Most patients hospitalized with acute heart failure (AHF) respond to intravenous (IV) loop diuretic therapy, which results in symptom improvement and discharge from the hospital after a 3-5 day stay. However, up to 20% of these patients do not respond to IV loop diuretics, and are found to be "diuretic resistant". The treatment pathway for this cohort of patients is unclear. As a result, they experience significantly longer hospital lengths of stay, consume more healthcare resources, and experience an increased proportion of adverse events. Clinicians currently do not have a reliable method of predicting who will become diuretic resistant. The diagnosis is made after hospitalization, based on poor response to diuretics resulting in escalation of therapy. The standard approach to AHF therapy is to treat all patients with IV loop diuretics, not knowing who will become diuretic resistant. When diuretics are effective in promoting diuresis and natriuresis the urinary sodium rises and the urinary potassium falls. Those patients with continued low urinary sodium despite IV diuretic administration are at risk for developing diuretic resistance. Defining diuretic resistance based on urinary electrolytes before it becomes clinically apparent would facilitate an earlier change in therapy, with an aim of preventing a prolonged hospitalization.
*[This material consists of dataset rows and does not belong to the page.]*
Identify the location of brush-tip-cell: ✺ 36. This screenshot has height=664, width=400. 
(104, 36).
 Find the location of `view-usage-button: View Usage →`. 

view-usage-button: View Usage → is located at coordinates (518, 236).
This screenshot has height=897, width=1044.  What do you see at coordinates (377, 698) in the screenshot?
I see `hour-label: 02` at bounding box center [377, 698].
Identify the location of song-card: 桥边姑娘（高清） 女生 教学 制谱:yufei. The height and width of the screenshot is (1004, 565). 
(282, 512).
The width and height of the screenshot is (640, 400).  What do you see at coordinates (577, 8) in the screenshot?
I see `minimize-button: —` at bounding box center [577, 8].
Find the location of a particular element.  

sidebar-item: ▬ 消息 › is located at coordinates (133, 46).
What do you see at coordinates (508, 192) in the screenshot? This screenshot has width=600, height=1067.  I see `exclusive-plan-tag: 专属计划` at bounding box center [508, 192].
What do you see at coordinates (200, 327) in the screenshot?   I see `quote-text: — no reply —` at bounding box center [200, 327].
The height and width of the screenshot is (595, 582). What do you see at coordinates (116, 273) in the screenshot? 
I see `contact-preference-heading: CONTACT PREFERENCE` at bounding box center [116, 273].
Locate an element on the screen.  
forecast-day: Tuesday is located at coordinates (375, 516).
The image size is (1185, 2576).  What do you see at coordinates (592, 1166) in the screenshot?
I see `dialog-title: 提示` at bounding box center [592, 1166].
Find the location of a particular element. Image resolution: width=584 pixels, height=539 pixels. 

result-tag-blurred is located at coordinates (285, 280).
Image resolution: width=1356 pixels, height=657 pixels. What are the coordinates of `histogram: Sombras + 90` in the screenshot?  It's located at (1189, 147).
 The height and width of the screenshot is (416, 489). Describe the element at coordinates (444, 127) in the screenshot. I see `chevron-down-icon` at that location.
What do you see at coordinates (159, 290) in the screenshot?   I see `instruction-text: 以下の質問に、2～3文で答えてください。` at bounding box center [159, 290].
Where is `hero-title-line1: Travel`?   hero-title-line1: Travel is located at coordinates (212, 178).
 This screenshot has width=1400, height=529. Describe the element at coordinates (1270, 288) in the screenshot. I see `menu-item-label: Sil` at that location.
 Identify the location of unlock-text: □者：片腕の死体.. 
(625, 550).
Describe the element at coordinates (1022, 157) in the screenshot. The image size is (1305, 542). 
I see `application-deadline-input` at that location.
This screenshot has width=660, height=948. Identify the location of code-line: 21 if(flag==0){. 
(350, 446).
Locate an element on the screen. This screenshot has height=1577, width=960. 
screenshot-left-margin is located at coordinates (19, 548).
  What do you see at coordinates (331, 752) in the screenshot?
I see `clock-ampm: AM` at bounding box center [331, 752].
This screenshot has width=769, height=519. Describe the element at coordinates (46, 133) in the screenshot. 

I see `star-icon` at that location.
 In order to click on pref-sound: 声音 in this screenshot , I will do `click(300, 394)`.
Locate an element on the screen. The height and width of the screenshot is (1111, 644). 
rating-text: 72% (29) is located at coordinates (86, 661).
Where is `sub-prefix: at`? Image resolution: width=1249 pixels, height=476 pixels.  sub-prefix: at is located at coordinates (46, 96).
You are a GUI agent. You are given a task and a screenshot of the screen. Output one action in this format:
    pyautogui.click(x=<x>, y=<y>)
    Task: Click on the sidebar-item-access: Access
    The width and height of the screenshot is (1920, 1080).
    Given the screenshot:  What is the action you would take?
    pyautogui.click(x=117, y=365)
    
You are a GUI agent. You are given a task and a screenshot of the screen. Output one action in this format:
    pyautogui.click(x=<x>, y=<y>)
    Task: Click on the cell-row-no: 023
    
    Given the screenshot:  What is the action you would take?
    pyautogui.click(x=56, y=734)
Recently, a method to determine diuretic responsiveness based on measurements of urinary sodium in the first 6 hours after diuretic administration has been reported. This is a novel concept, and suggests the HF provider could identify poor diuretic responsiveness within 1-2 hours of diuretic administration. This study was conducted in the inpatient setting, where subjects were enrolled up to 4 days after admission. Conducting a similar ED-based study at the time of initial diuretic administration would be important to determine if early diuretic responsiveness can also be predicted using their formula for urinary sodium output. The fractional sodium excretion, (FeNa %), represents the amount of sodium excretion (mmol/time) as a percentage of filtered load [plasma sodium concentration to glomerular filtration rate]. FeNa has been used in several studies to assess diuresis in HF patients. Baseline FeNa has been shown to be reduced to less than 1% in patients with HF and a baseline FeNa of less than 0.2% is associated with diuretic resistance. Identifying effective therapies to mitigate diuretic resistance will improve symptoms, decrease hospital length of stay, conserve healthcare resources and possibly improve morbidity and mortality.

Sodium reabsorption is finely tuned in the distal portion of the nephron by the sodium-chloride cotransporter (NCC) in the distal convoluted tubule and the epithelial sodium channel (ENaC) in the collecting duct. Although only 5-10% of filtered urinary sodium typically reaches these portions of the nephron, this represents roughly 15-times the average daily dietary sodium intake. Nearly 100% of sodium is reabsorbed in the setting of sodium depletion, hypovolemia, or certain pathogenic conditions (congestive heart failure, decompensated cirrhosis). The aldosterone-sensitive collecting duct is largely responsible for this fine regulation by its ability to maximally active ENaC-dependent sodium reabsorption. Although ENaC activity and expression can be measured in vitro (patch clamp) and animal studies (micropuncture, Western blot), assessment in clinical studies is very limited due to the inability to access adequate tissue. Therefore, investigators have used the urinary sodium/potassium ratio as an index of ENaC activity. The study team has recently developed a mass spectrometric assay for urinary exosomal epithelial sodium channel (γENaC), demonstrating a 15-fold increase during low sodium diet or during aldosterone administration. This method represents a significant technical advance and provides clinical investigators a tool to measure ENaC expression in future clinical studies. The study team anticipates that a similar approach will enable clinicians to measure the expression of additional relevant transporters and channels.